* WHAT NEEDS TO BE DONE *
Copy out the listing word for word, from the line containing "The image size is (1120, 703)." through the line containing "Looking at the screenshot, I should [96, 43].", both lines included.

◇ ◇ ◇

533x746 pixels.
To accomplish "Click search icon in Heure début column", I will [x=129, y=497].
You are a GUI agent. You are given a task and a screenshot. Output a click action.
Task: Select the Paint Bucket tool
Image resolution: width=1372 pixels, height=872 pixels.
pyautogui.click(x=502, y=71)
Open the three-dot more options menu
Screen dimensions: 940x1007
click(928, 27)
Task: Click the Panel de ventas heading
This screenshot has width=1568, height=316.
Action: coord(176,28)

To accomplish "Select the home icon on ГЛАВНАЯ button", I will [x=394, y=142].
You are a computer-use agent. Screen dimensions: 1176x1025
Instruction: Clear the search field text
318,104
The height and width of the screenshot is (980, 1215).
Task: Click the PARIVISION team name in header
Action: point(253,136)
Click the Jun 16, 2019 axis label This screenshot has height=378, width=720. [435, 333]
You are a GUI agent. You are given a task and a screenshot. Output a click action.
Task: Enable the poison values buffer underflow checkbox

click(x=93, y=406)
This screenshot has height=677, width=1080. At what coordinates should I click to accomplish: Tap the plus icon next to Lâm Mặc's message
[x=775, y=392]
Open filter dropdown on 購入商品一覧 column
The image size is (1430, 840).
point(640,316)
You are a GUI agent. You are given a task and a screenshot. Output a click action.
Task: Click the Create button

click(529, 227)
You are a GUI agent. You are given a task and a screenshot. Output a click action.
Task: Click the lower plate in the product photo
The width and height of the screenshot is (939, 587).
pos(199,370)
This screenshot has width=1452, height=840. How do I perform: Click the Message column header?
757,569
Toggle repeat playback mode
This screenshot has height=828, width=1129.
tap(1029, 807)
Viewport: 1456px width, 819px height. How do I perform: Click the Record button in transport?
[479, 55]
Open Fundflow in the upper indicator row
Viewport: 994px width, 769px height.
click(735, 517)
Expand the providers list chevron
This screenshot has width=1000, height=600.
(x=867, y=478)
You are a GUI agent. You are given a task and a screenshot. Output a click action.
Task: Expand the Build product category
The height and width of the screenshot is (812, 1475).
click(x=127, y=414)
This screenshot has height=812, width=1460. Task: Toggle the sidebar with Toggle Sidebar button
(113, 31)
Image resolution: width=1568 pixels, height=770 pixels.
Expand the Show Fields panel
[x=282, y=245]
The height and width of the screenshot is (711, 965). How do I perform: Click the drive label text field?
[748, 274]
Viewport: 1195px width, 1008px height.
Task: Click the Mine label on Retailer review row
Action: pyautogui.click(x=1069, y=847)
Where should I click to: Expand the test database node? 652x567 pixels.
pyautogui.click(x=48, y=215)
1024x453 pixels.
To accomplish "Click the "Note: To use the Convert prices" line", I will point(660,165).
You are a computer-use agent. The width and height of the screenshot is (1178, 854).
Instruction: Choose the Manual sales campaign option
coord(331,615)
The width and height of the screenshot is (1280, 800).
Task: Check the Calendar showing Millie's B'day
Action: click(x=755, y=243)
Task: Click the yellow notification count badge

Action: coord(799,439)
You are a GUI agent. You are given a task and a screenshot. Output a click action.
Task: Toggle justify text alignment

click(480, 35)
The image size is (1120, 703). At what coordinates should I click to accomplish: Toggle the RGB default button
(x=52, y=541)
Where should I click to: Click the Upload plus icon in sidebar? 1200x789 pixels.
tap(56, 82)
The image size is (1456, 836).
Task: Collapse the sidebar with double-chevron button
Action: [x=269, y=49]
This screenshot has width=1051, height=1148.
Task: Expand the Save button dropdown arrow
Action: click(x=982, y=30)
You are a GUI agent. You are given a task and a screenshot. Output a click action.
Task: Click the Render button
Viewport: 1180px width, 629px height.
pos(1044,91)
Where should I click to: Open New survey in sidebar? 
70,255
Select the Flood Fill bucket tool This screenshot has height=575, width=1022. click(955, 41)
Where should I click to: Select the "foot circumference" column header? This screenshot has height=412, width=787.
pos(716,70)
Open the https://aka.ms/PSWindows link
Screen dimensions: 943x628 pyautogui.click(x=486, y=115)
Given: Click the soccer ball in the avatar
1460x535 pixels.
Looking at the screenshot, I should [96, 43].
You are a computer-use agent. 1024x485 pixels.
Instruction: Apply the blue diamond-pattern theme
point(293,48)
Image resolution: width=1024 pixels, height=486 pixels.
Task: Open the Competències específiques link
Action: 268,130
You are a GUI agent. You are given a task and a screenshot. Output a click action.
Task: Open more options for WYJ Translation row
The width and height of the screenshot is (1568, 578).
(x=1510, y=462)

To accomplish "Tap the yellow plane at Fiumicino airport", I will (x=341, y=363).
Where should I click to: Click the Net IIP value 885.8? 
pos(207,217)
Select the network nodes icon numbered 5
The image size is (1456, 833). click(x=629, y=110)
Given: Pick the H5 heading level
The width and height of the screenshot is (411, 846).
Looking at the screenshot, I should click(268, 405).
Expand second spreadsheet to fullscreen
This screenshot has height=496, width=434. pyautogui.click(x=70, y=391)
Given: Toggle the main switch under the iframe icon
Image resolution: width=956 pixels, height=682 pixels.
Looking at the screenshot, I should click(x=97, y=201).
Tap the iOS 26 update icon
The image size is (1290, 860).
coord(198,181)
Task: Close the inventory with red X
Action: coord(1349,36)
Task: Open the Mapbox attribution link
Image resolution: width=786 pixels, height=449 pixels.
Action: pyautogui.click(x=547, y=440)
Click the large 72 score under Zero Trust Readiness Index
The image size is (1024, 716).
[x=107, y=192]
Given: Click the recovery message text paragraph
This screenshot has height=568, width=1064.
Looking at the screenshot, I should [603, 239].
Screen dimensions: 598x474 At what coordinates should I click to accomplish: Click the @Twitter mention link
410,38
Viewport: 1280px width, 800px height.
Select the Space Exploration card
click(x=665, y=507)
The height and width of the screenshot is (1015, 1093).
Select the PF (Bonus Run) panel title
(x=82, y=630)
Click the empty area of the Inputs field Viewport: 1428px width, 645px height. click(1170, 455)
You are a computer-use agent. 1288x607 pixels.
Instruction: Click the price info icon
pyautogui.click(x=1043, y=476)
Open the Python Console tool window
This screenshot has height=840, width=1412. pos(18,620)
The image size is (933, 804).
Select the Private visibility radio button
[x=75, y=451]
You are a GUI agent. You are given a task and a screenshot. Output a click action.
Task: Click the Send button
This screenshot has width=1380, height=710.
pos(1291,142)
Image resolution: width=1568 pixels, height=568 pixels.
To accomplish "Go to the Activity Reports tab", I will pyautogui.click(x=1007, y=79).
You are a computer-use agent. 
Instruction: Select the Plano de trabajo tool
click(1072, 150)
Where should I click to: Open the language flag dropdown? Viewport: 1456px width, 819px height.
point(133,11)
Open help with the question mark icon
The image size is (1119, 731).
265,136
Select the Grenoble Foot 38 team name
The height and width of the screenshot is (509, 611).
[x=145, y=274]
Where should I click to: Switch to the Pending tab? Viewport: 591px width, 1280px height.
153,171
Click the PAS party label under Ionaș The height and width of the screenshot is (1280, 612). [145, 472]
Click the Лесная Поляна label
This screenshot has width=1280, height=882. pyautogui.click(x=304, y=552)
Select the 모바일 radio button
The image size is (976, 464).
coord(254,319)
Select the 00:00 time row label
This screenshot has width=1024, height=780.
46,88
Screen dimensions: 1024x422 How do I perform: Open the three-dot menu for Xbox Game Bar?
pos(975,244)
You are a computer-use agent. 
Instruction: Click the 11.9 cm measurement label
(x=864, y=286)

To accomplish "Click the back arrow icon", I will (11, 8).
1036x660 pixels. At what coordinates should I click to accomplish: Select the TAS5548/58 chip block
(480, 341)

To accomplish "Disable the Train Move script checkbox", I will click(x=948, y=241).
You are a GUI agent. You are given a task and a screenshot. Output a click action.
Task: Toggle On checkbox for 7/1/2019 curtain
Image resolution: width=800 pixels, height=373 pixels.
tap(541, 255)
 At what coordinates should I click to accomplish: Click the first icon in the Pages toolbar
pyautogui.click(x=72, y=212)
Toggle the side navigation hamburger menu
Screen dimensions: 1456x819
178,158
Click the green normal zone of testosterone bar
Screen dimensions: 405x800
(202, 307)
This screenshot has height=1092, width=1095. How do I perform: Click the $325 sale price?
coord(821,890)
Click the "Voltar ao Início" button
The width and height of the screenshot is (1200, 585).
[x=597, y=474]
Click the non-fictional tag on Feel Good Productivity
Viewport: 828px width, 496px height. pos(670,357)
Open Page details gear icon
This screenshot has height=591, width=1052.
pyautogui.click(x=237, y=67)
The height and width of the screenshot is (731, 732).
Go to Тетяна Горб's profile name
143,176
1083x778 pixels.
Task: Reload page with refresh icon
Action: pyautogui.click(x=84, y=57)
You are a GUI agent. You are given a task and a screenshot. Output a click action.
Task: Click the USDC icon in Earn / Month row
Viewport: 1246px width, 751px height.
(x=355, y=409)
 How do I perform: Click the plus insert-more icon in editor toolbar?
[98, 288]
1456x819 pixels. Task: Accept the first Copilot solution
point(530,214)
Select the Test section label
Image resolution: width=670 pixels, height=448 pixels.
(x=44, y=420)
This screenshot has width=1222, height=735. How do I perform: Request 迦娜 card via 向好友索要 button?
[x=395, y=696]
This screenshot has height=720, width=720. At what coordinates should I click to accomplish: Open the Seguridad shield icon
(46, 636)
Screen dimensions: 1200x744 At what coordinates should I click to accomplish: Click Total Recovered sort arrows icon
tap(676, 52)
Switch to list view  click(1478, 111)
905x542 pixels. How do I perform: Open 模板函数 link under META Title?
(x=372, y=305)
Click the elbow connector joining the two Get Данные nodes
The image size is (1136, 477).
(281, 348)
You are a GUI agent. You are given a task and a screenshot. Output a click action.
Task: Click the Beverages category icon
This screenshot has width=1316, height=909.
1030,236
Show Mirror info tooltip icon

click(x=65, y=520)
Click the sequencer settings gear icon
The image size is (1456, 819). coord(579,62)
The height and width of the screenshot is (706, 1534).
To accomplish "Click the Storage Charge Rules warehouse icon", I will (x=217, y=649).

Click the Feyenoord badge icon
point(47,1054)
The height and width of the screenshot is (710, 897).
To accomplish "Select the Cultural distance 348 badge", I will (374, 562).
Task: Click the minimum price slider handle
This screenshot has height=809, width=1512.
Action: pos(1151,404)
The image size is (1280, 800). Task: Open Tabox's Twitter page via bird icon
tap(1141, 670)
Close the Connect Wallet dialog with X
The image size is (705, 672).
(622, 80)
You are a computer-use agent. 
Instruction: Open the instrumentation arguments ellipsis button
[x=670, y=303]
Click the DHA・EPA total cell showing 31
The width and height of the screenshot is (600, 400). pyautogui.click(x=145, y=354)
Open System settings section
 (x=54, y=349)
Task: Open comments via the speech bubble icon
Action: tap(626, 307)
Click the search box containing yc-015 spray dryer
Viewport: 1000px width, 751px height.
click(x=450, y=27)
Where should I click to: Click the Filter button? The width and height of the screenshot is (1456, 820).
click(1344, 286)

◇ ◇ ◇

* RESULT OF THE TASK *
The image size is (1120, 703). At what coordinates should I click to accomplish: Toggle the RGB default button
(x=52, y=541)
Where should I click to: Click the Upload plus icon in sidebar? 1200x789 pixels.
tap(56, 82)
The image size is (1456, 836).
Task: Collapse the sidebar with double-chevron button
Action: [x=269, y=49]
This screenshot has width=1051, height=1148.
Task: Expand the Save button dropdown arrow
Action: click(x=982, y=30)
You are a GUI agent. You are given a task and a screenshot. Output a click action.
Task: Click the Render button
Viewport: 1180px width, 629px height.
pos(1044,91)
Where should I click to: Open New survey in sidebar? 
70,255
Select the Flood Fill bucket tool This screenshot has height=575, width=1022. click(955, 41)
Where should I click to: Select the "foot circumference" column header? This screenshot has height=412, width=787.
pos(716,70)
Open the https://aka.ms/PSWindows link
Screen dimensions: 943x628 pyautogui.click(x=486, y=115)
Given: Click the soccer ball in the avatar
1460x535 pixels.
Looking at the screenshot, I should [96, 43].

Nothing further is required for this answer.